INSTRUCTIONS TO FOLLOW: Scan the data below for lines containing the string "サイバー攻撃対策" and give only how many there are.

=== TASK INPUTS ===

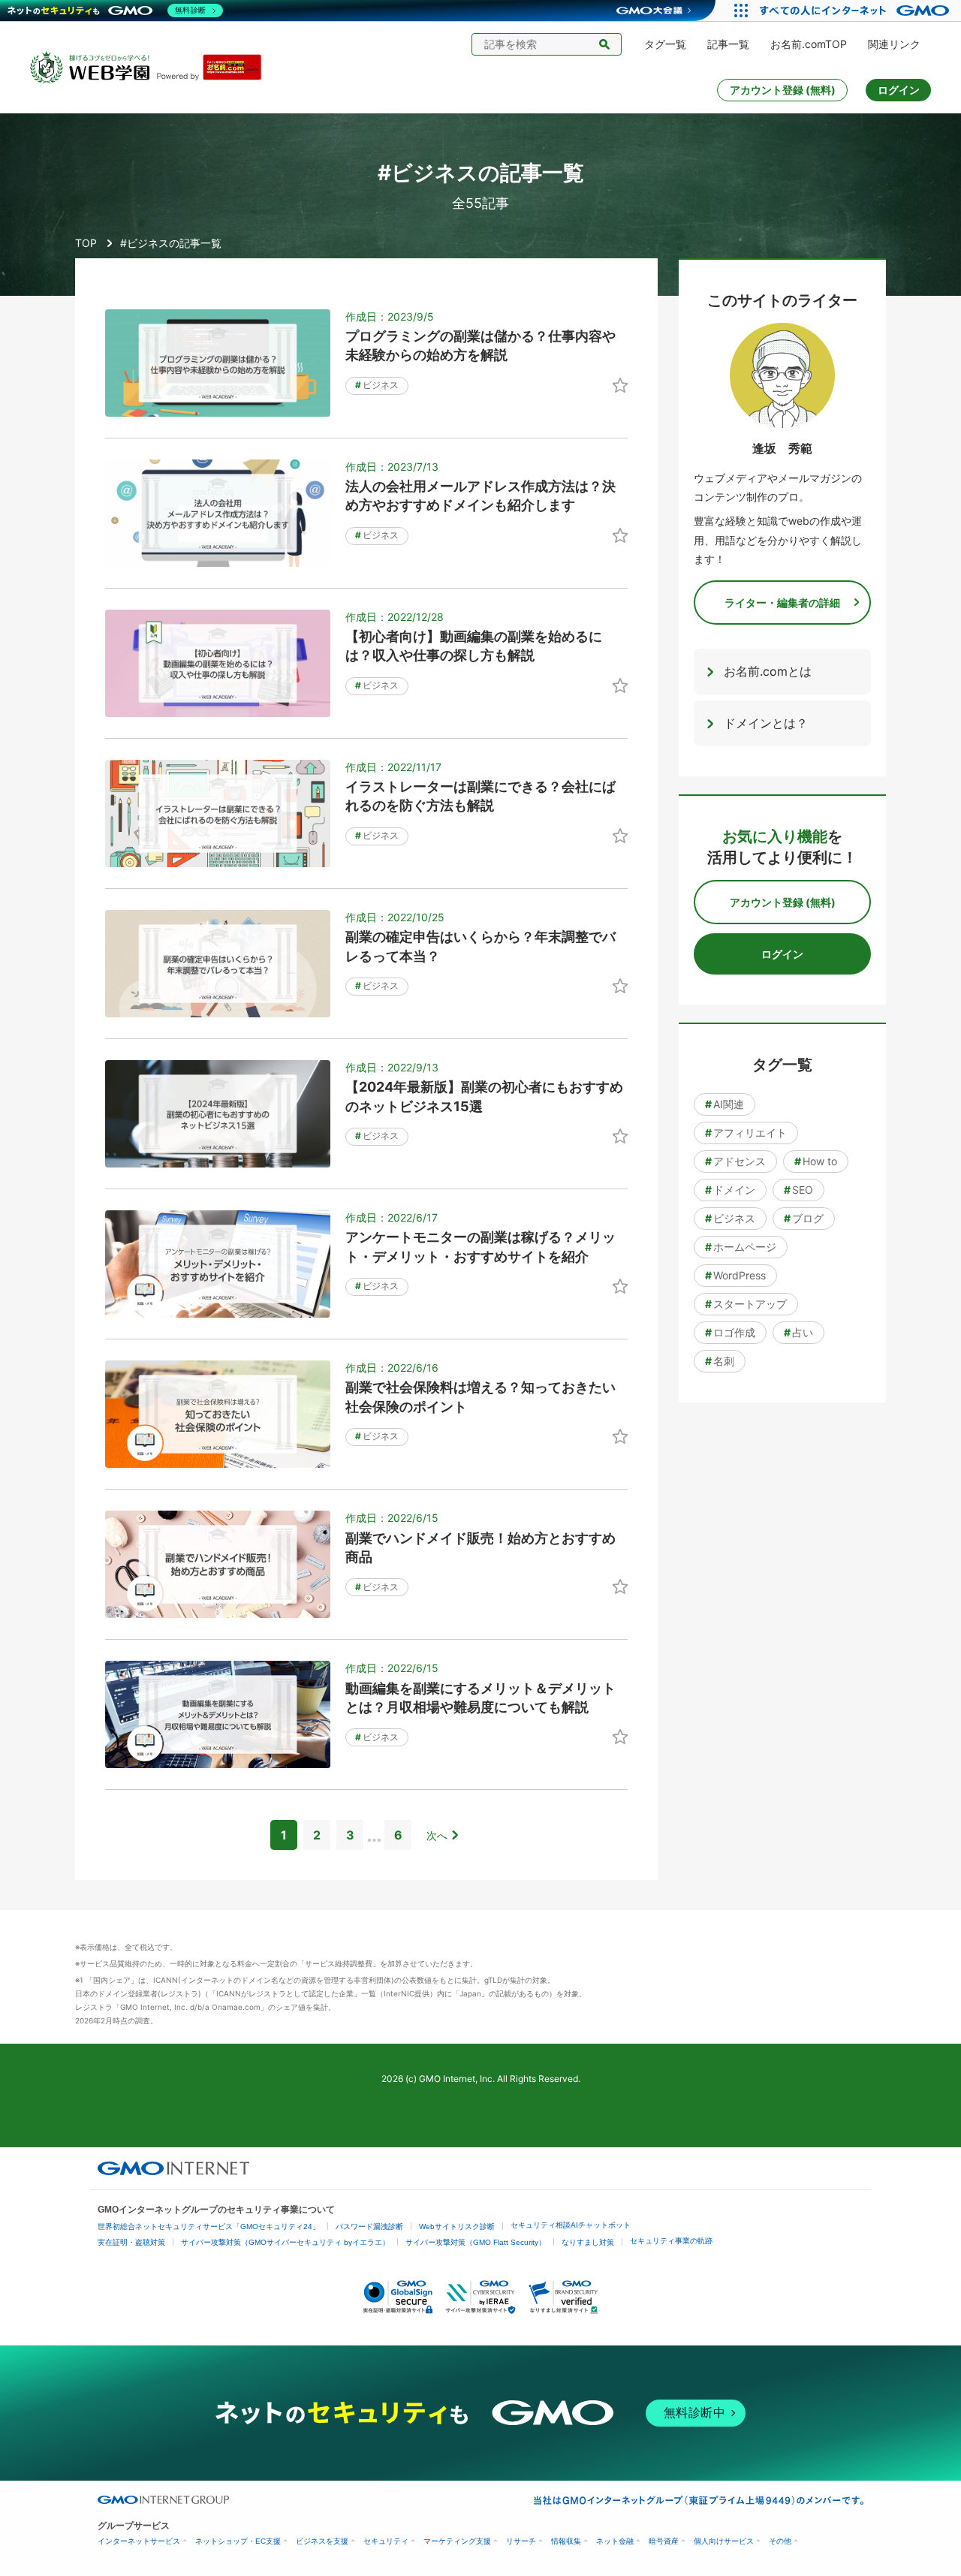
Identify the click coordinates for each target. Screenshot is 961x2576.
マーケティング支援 (457, 2541)
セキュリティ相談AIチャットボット (571, 2225)
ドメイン (730, 1189)
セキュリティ (385, 2541)
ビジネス (377, 384)
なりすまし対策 (588, 2242)
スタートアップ (746, 1303)
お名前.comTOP (808, 44)
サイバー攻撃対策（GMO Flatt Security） (475, 2242)
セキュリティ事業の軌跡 (671, 2241)
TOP (86, 243)
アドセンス (735, 1161)
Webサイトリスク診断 (457, 2226)
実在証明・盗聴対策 (131, 2242)
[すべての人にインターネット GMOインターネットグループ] (856, 10)
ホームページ (740, 1246)
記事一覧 (728, 44)
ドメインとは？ (766, 723)
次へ (436, 1835)
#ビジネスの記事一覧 (170, 243)
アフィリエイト (746, 1132)
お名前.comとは (768, 671)
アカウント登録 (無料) (783, 89)
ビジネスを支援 (322, 2541)
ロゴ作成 (730, 1332)
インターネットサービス (139, 2541)
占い (798, 1332)
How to (815, 1161)
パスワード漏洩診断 (369, 2226)
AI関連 (724, 1104)
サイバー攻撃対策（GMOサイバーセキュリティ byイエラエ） (285, 2242)
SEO (798, 1189)
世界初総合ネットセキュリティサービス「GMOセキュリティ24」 (209, 2226)
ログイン (899, 89)
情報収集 (566, 2541)
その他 (780, 2541)
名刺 (719, 1360)
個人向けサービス (724, 2541)
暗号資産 (664, 2541)
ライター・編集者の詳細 (782, 602)
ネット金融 (615, 2541)
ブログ (804, 1218)
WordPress (735, 1275)
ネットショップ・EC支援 (238, 2541)
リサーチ (521, 2541)
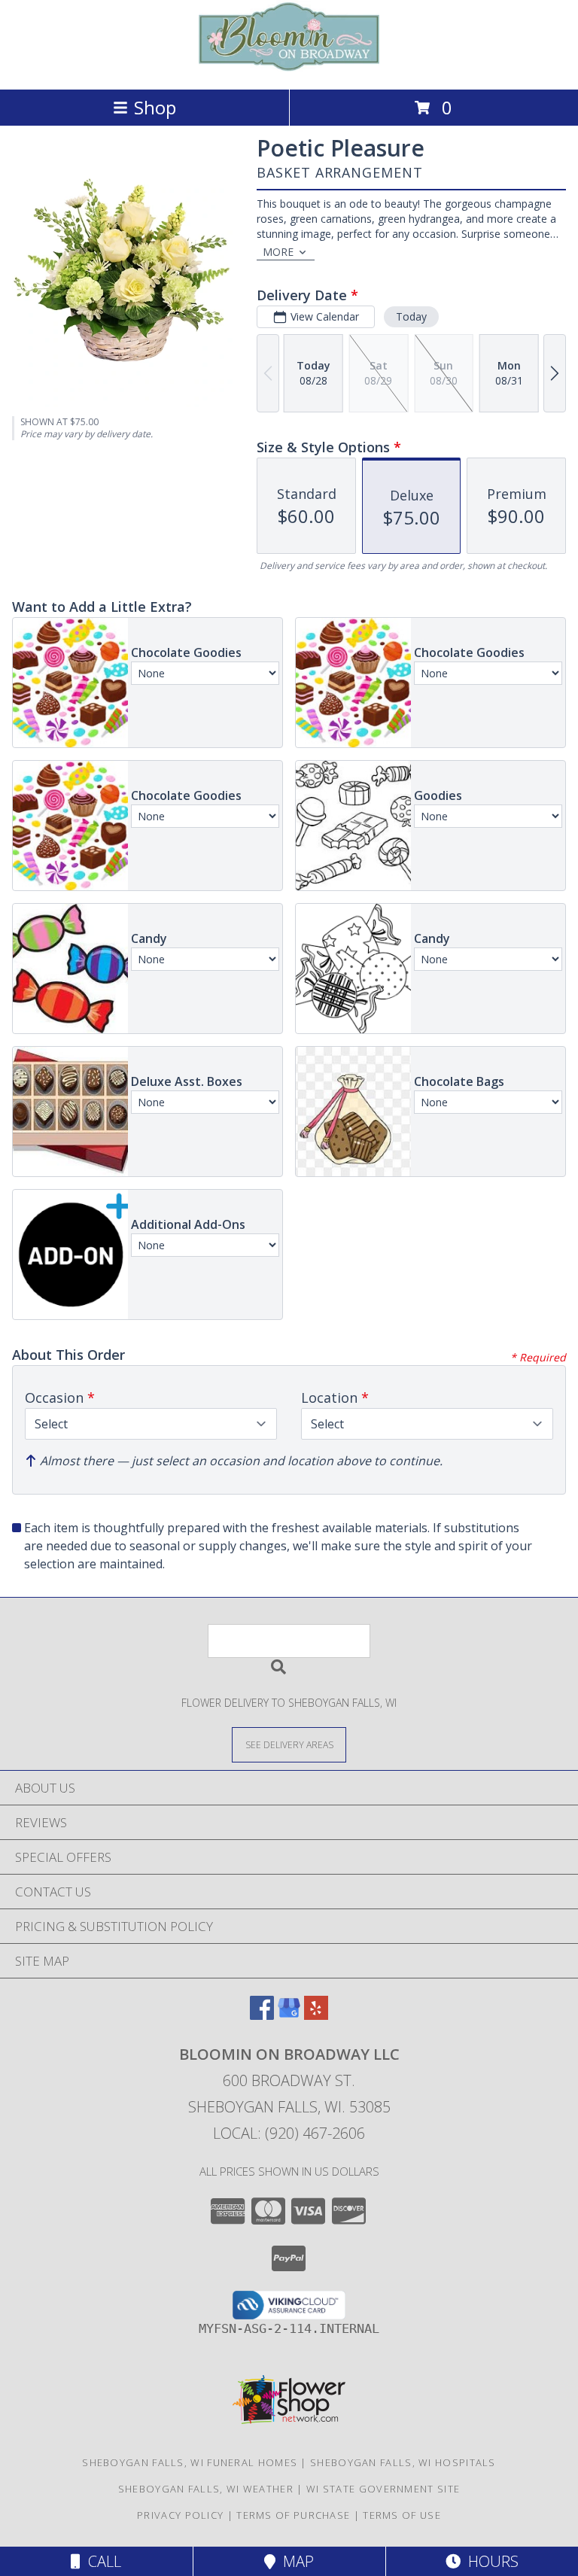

===

EXPECTED ANSWER: 2